In the two days since a small advance team of United Nations observers arrived to monitor a truce brokered by the UN-Arab League special envoy Kofi Annan, dozens of people have been killed by government forces.

Mr Lavrov said there were those who want Mr Annan's "plan to fail", without specifying where the threat was coming from.

"They are doing this by delivering arms to the Syrian opposition and stimulating the activity of rebels who continue to attack both government facilities and ... civilian facilities on a daily basis," he said.

Members of Syria's opposition voiced cautious optimism that Russia could be changing its tone about the 13-month uprising against the president Bashar Al Assad's regime. Russia has been one of the Syrian government's most vocal supporters and has remained critical of arming opposition groups. But it has also urged cooperation with Mr Annan's plan.

Haitham Manna, a member of the opposition National Coordination Body delegation visting Mosocw, said yesterday that Russia had indicated support for democratic change in Syria.

"The representatives of the Russian government aren't inclined to support the idea of preservation of the dictatorial regime. They are talking about the need for continuing democratic changes, and it's very important for us," he said.
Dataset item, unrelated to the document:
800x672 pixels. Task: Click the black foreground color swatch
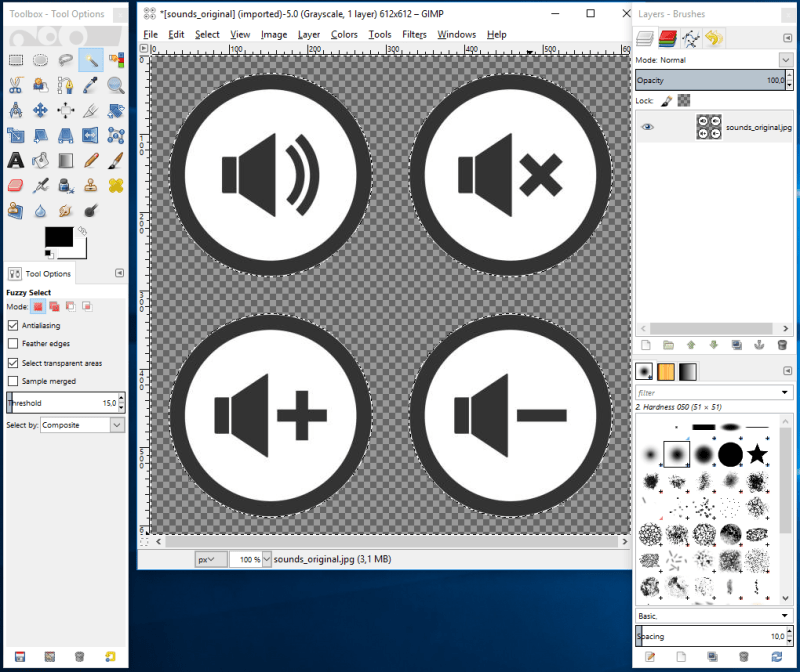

"Russia has all the necessary levers to apply pressure on Assad's government and help Annan's mission."

The latest peace initiative is part of Mr Annan's six-point peace plan to halt the violence and pave the way for talks between the government and opposition.

A key provision of the plan - for troops and heavy weaponry to be withdrawn from population centres - appears to have been largely ignored.
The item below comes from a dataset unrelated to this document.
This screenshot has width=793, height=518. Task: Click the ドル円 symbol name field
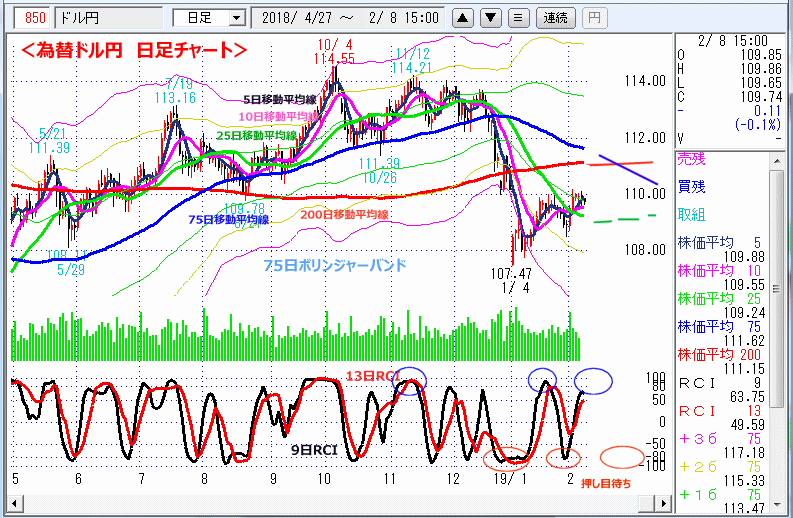[x=107, y=18]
The six-member UN observer team arrived on Sunday to monitor the ceasefire that came into effect last Thursday. So far there appears to have been only a moderate reduction violence.

At least 26 people were killed yesterday, including 19 in the northern province of Idlib, according to the Local Coordination Committees, a network of opposition activists. These figures could not be independently verified.
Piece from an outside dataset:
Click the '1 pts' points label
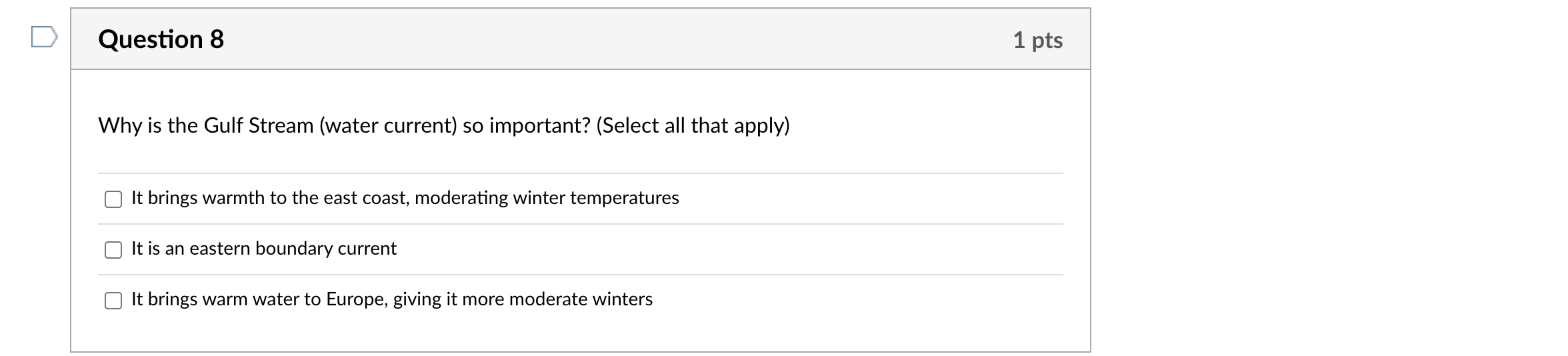 [1038, 40]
Activists said government troops fired mortars at two villages in Idlib yesterday. There were also reports of further shelling, including in Khalidiya and Bayada in the city of Homs, parts of which have been under attack since Saturday.

The UN secretary-general Ban Ki-moon, speaking in Luxembourg yesterday, said the fragile truce was being "generally observed". However, he said the eventual 250-person UN monitoring team may not be enough, "considering the current situation and the vastness of the country".

The UN is requesting helicopters and other aircraft from the European Union, he said, in order to ensure that the team has mobility during their mission. Mr Ban is expected to formally put the proposal to the Security Council today, but it is not clear if Mr Al Assad would agree to the plan or if his government would allow more observers into the country.

The US ambassador to the UN, Susan Rice, questioned the viability of the monitoring mission should the violence continue.

"Should the violence persist and the ceasefire, or cessation of violence more aptly, not hold, that ... will call into question the wisdom and the viability of sending in the full monitoring presence," she said.

The advance observer team, which has an operations office in a UN facility in Damascus, is led by the Moroccan Col Ahmed Himmiche.

A French diplomatic source said the country's foreign minister has invited the US secretary of state Hillary Clinton and other foreign diplomats to a meeting in Paris tomorrow aimed at keeping up the pressure on Mr Al Assad. The meeting will include other members of the Friends of Syria group, such as the foreign ministers of Qatar and Turkey.

The Hizbollah chief, Hassan Nasrallah, said yesterday in an interview on the Russian state RT television network, that his group had tried to encourage members of the opposition to talk to the regime to end the crisis.

The head of the Lebanese Shiite movement said his group had wanted to "encourage them and to facilitate the process of dialogue with the regime, but these parties rejected dialogue".